The move by the discount store to price items at $1.25 instead of just a dollar may be a harbinger of things to come in retail.
By JONATHAN HELLER
Nov 26, 2021 | 10:00 AM EST
Stocks quotes in this article: DLTR, FIVE, MCD

There was big news in retail this week. It has nothing to do with Black Friday, and in reality, probably was not viewed as that big of a deal, but in the current environment, it may be a harbinger of things to come.

Dollar Tree (DLTR) , which had begun pricing items at $1.25 instead of just a dollar at some stores in September, will adopt that new pricing scheme everywhere by the end of the first quarter. 

If that isn't an admission or fear that the current bout of inflation is here to stay a while, I don't know what is.

It's actually a brilliant move for Dollar Tree, which obviously does a lot of volume. Indeed, you need to do that kind of volume when everything costs a buck. Yet I can't imagine this pricing strategy will have a negative effect on its volume.

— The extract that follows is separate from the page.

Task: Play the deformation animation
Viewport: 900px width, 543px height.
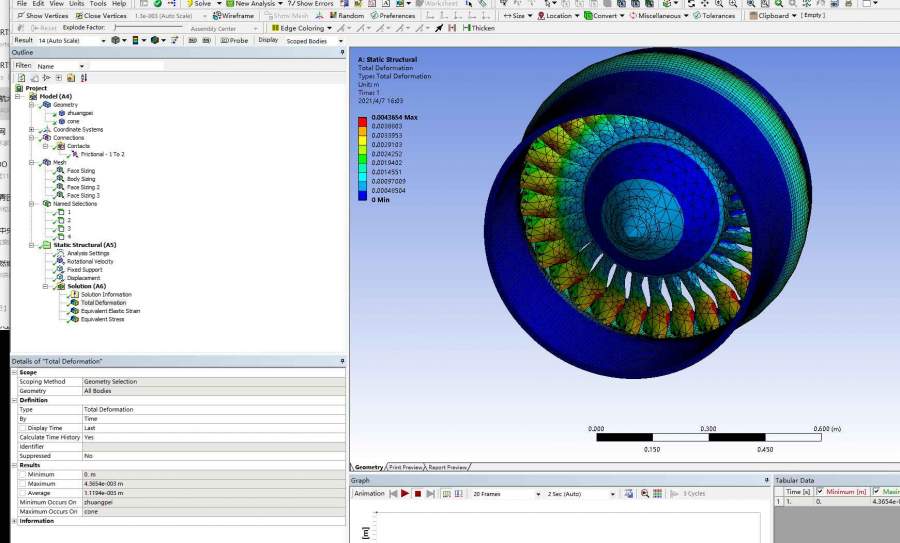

Most of us who go to Dollar Tree -- and I go several times a year --likely purchase a handful of items; the seven things I bought last Tuesday cost me $7.42 with tax and would cost me $9.28 under the new pricing scheme. From a behavioral finance standpoint, a 25% increase in items that used to cost a buck may be much more palatable than the new car that jumps in price from $30,000 to $37,500, even though the math works out the same.

Dollar Tree's plans mark the end of a 35-year run of $1 pricing at the retailer. Interestingly, an independent survey of Dollar Tree shoppers found that 91% would continue to shop at company stores with "the same or increased frequency" according to its third-quarter earnings call. That's evidence, if accurate, that Dollar Tree has pricing power.

The reason for the move, as stated by the company, is to "mitigate higher freight and other inflationary costs in order to return to our historical gross margin of 35% to 36 % in fiscal 2022." Gross margin for the third quarter was 29.1%, down from 30.1% for the like period last year.

It has been a wild ride for Dollar Tree in 2021. Its shares are up 36% year to date, but fell from about $120 to $85 between April and late September. Since then, however, they have been on fire and closed Wednesday at $146.61, an all-time high. The company's price increase plan was warmly received by the markets, which pushed shares 9.2% higher in Tuesday's trading. DLTR shares currently trade at about 20x next year's consensus earnings estimates of $7.37 a share.

The old joke of asking a Dollar Tree store employee "how much is this" when everything in the store cost a buck will no longer resonate. In addition to the $1.25 pricing, the company has been selling other items in the $3 to $5 range at 600 select stores and plans to implement the same at 1,500 more stores in 2022.

I somewhat tongue-in-cheek wonder whether a name change will follow: "Dollar and a Quarter Tree," "Five Quarters Tree," "Buck and a Quarter to Five Bucks Tree" are a few of my favorites. "Five Dollar and Below Tree" won't work for obvious reasons; it sounds too much like Five Below (FIVE) .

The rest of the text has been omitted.